▶ What is being asked:
Look below for the line with "The height and width of the screenshot is (540, 720).". Extract that line and each one after it through the last, word for word.

══ Records supplied

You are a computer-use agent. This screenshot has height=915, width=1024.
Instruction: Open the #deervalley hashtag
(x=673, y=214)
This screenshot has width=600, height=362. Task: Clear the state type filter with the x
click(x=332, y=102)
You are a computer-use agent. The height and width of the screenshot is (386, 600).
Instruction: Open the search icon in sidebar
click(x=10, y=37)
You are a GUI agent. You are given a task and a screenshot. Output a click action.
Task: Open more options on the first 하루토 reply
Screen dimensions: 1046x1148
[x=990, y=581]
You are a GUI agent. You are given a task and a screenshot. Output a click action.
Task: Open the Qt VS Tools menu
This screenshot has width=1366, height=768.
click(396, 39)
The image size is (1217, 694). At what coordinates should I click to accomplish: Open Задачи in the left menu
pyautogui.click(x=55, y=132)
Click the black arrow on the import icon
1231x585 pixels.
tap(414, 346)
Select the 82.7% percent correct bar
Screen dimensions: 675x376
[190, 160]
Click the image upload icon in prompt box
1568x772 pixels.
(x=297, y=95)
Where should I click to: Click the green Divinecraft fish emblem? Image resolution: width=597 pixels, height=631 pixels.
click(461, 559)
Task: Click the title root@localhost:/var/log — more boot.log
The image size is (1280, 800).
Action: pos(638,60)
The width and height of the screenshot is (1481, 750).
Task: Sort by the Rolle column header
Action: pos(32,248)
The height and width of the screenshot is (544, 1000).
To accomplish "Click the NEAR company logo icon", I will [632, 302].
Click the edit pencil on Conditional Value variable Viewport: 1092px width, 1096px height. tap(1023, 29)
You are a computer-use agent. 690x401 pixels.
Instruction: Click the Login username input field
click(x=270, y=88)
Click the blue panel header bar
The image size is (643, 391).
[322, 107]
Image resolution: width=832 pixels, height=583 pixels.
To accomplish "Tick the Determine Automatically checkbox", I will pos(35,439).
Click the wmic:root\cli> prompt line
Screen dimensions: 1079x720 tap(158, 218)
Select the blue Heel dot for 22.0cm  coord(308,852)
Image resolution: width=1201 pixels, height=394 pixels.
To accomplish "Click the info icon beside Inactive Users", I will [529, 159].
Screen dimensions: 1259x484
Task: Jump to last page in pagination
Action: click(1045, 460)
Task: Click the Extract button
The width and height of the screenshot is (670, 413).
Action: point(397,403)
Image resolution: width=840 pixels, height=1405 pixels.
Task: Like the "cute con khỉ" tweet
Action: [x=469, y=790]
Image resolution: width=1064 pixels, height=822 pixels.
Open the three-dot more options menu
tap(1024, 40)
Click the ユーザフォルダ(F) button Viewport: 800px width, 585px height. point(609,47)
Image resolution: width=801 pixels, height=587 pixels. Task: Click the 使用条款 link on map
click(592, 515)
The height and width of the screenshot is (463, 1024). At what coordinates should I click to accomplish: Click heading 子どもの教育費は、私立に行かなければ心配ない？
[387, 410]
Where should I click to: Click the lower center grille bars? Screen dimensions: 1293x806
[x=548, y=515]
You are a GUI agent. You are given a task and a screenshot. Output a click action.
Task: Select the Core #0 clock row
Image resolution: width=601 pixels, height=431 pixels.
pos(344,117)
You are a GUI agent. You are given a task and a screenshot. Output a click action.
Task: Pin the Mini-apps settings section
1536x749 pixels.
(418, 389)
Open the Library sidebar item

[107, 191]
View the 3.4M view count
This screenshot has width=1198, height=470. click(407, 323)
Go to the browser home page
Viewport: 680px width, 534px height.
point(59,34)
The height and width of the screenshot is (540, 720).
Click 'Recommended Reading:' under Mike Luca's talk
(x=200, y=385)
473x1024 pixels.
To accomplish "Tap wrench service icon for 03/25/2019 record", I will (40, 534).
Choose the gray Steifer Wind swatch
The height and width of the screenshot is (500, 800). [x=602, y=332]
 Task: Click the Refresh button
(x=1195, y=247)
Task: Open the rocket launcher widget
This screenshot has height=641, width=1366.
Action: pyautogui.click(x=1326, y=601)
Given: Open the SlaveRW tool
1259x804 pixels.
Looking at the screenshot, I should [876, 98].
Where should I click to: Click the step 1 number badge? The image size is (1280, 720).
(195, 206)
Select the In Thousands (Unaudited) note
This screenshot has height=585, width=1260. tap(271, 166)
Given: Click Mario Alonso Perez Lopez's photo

════

▶ Task response:
The height and width of the screenshot is (540, 720).
Click 'Recommended Reading:' under Mike Luca's talk
(x=200, y=385)
473x1024 pixels.
To accomplish "Tap wrench service icon for 03/25/2019 record", I will (40, 534).
Choose the gray Steifer Wind swatch
The height and width of the screenshot is (500, 800). [x=602, y=332]
 Task: Click the Refresh button
(x=1195, y=247)
Task: Open the rocket launcher widget
This screenshot has height=641, width=1366.
Action: pyautogui.click(x=1326, y=601)
Given: Open the SlaveRW tool
1259x804 pixels.
Looking at the screenshot, I should [876, 98].
Where should I click to: Click the step 1 number badge? The image size is (1280, 720).
(195, 206)
Select the In Thousands (Unaudited) note
This screenshot has height=585, width=1260. tap(271, 166)
Given: Click Mario Alonso Perez Lopez's photo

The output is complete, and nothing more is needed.